Try this out. You own a business and your costs increase, say by ten percent. You want to continue to make the same profit, so you raise your price by ten percent. But what if you could raise the price still further, another five percent and not lose any business. Should you do it? Of course, you have been charging too little.
Now other things may be involved. If you are competing with others who make and sell the same product what is to keep them from offering a lower price and gaining market share. Even in semi-monopoly conditions (rather common today in many industries) there is still some level of competition.
And if they don’t. If instead they match your higher price. Now you both make a higher profit. You or they might have played it differently, try to increase market share at a lower price. But there are risks. You may not be able to increase production in the short run. Raw materials may be limited. There will be a lag before the consumer makes the price comparisons you are hoping they will make. Brand loyalty may be strong in the industry. People won’t change just for a few additional bucks and they may feel your lower price indicates an inferior product.

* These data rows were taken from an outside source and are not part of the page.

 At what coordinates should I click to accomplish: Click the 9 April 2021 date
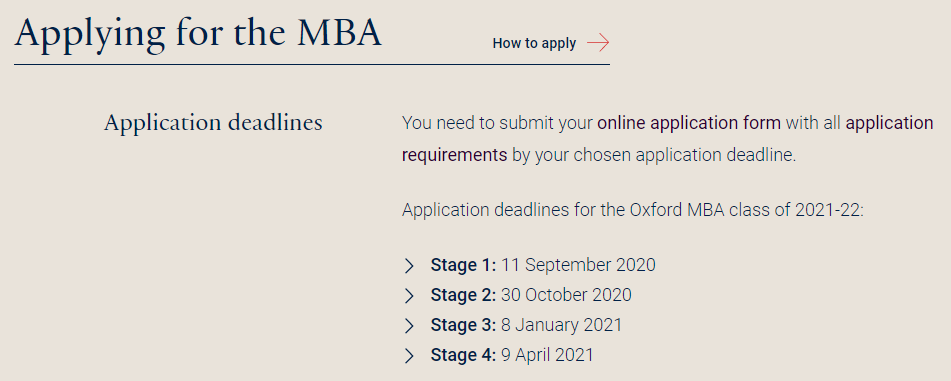point(547,354)
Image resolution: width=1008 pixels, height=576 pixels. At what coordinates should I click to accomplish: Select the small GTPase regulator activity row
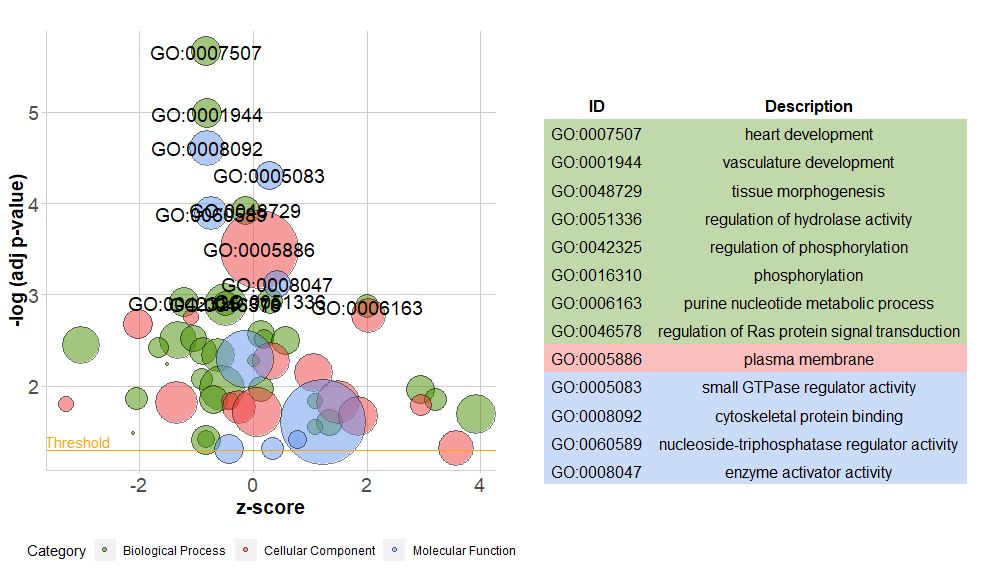coord(755,387)
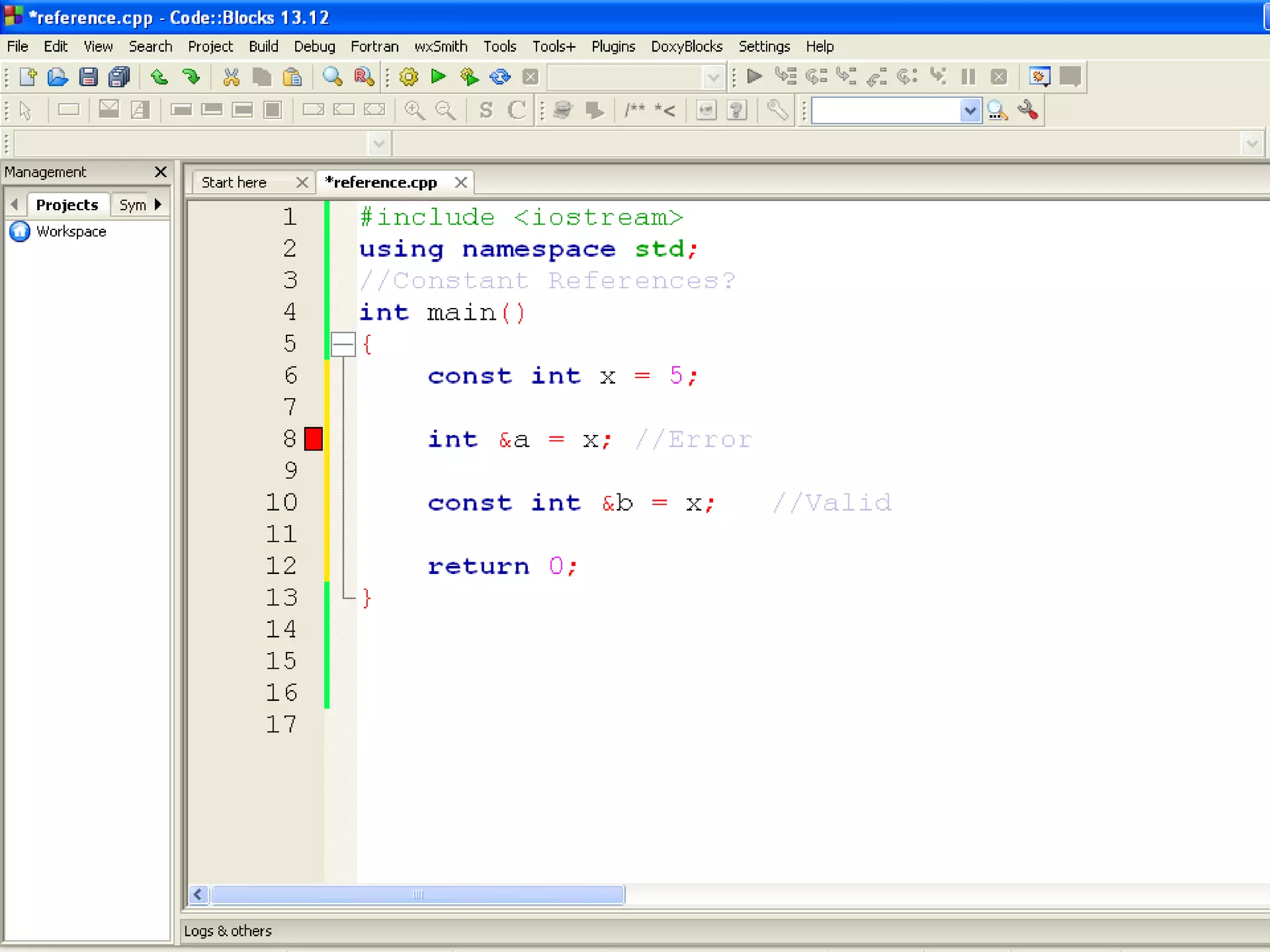Screen dimensions: 1270x952
Task: Click the Rebuild blue arrows icon
Action: pos(500,77)
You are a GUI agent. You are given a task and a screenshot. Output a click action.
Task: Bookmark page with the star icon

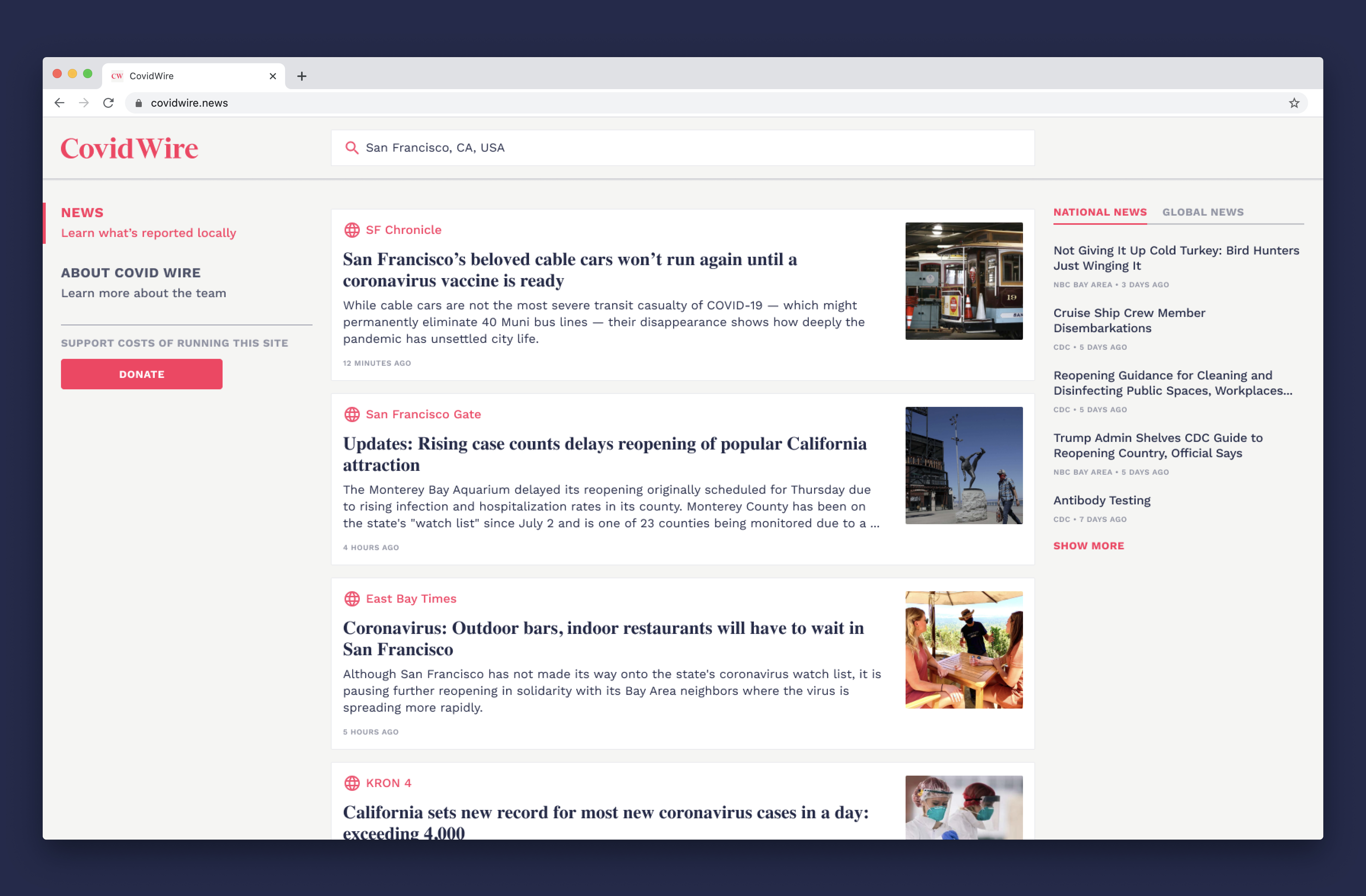(1294, 103)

The above scenario is complex. Suppliers have contracts with sellers. Transportation logistics may not allow additional on-time shipments. And any increase in production that costs new hires and plant expansion will involves fixed costs that you will be stuck with if demand falls or your competitor matches your lower price.
Better to rachet up your price and wait to see what happens.
Some of what will happen is indeed unpredictable, but increased Inflation as a result is not.
This is what a capitalist market looks like. No bad guys. Just responsible people taking care of business. And their decisions partly explain inflation.